EXERCISE DATA:
☆ ☆ ☆

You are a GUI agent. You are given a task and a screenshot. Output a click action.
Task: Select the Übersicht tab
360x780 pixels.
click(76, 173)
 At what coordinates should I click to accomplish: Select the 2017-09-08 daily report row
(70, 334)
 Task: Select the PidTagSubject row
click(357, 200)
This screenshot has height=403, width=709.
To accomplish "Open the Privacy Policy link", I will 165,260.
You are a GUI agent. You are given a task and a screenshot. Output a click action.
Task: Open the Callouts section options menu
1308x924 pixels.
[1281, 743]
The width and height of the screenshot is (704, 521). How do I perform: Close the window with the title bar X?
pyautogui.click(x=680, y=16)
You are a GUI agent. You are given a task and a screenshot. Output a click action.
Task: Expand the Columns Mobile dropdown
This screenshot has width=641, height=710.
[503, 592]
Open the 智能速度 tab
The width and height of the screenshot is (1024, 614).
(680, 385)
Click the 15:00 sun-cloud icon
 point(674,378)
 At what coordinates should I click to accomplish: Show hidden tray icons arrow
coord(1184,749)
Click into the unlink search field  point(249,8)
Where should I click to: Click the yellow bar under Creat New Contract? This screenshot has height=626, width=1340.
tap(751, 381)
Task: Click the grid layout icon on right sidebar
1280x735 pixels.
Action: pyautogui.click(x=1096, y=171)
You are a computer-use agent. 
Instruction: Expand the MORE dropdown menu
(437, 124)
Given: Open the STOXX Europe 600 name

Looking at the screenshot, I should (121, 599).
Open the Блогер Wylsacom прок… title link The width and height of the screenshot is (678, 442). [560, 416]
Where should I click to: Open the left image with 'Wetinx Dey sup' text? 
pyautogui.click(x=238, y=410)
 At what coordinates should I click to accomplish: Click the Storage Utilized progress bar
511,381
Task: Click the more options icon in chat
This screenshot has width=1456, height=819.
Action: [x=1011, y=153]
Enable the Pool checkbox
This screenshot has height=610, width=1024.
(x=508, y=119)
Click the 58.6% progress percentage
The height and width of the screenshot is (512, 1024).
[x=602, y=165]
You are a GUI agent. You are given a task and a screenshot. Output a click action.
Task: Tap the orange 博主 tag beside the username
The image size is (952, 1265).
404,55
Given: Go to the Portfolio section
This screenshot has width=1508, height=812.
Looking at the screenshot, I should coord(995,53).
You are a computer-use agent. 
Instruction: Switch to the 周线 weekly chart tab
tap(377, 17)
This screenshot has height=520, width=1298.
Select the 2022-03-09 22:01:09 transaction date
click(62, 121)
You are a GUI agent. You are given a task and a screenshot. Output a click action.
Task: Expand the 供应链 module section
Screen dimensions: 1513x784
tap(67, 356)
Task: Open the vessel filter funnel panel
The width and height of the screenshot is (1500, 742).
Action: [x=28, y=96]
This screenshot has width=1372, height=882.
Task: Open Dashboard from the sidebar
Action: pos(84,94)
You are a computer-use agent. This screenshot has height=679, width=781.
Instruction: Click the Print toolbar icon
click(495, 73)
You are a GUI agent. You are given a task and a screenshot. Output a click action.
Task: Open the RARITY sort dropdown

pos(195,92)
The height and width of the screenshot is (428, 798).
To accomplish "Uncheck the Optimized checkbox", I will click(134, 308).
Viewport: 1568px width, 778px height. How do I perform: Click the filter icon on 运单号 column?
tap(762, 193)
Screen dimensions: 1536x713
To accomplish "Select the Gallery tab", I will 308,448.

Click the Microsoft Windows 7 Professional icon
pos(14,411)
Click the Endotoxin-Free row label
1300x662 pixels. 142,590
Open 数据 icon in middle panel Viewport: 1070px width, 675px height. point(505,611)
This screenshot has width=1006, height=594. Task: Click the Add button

☆ ☆ ☆

Search the listing for the word "panel". Copy every line in which it occurs.

THE ANSWER:
Task: Open the vessel filter funnel panel
Open 数据 icon in middle panel Viewport: 1070px width, 675px height. point(505,611)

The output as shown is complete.